Classification model to detect network intrusion
http://kdd.ics.uci.edu/databases/kddcup99/kddcup99.html
Introduction: The KDD Cup 1999 dataset is used to build and evaluate machine learning models for detecting network intrusions. It includes both normal and attack traffic data. Objective is to create and train model to classify if given network traffic is normal or it is an network attack.
Dataset Details:
- Dataset is avaiable in AWS S3 bucket.
- Contains around 5 million records with 41 features each.
- Features include network connection details, such as duration, protocol type, and service type.
Preprocessing:
- read s3 and downloaded the dataset in colab environment
- Considering it is an demo project selected 1% of dataset ie 500K rows to create model
- Balanced the dataset ot have equivalnt number of normal and attack type data so the model should be biased.

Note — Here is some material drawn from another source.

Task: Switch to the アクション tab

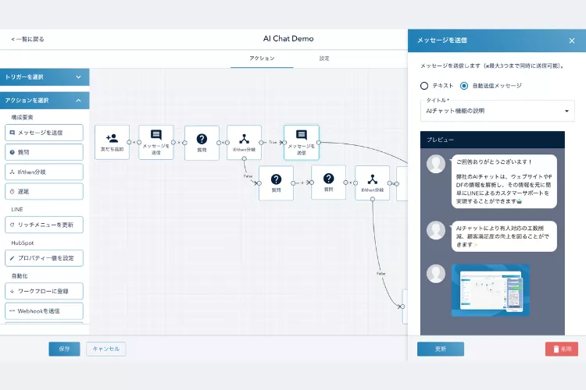Action: click(262, 59)
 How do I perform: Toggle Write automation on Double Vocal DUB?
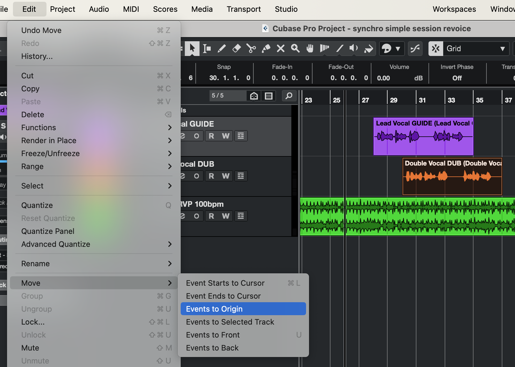point(226,176)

- Used label encoding to convert categorical features to numerical values.
- Selected important features to improve model performance.
Model Development:
- Built classfier using Decision Tree, Random forest and XGB with default & hyperparmeter tuned models, to identify network intrusions.

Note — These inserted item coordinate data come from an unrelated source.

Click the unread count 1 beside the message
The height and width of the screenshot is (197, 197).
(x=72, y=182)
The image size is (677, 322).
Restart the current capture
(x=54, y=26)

- Using F1 score compared the model output and picked up best performing model
- This created a baseModel. Saved/pickled this model back to S3
Testing 1:
- Read and load the pickeled model and test file from S3
- Preprocess the input
- Inferecnce baseModel with preprocessed input
- Evaluated the model using accuracy, precision, recall, and F1-score.
- Used cross-validation to ensure the model's robustness.
Deployment:
- Deployed Model to Ngrock server using fastAPI.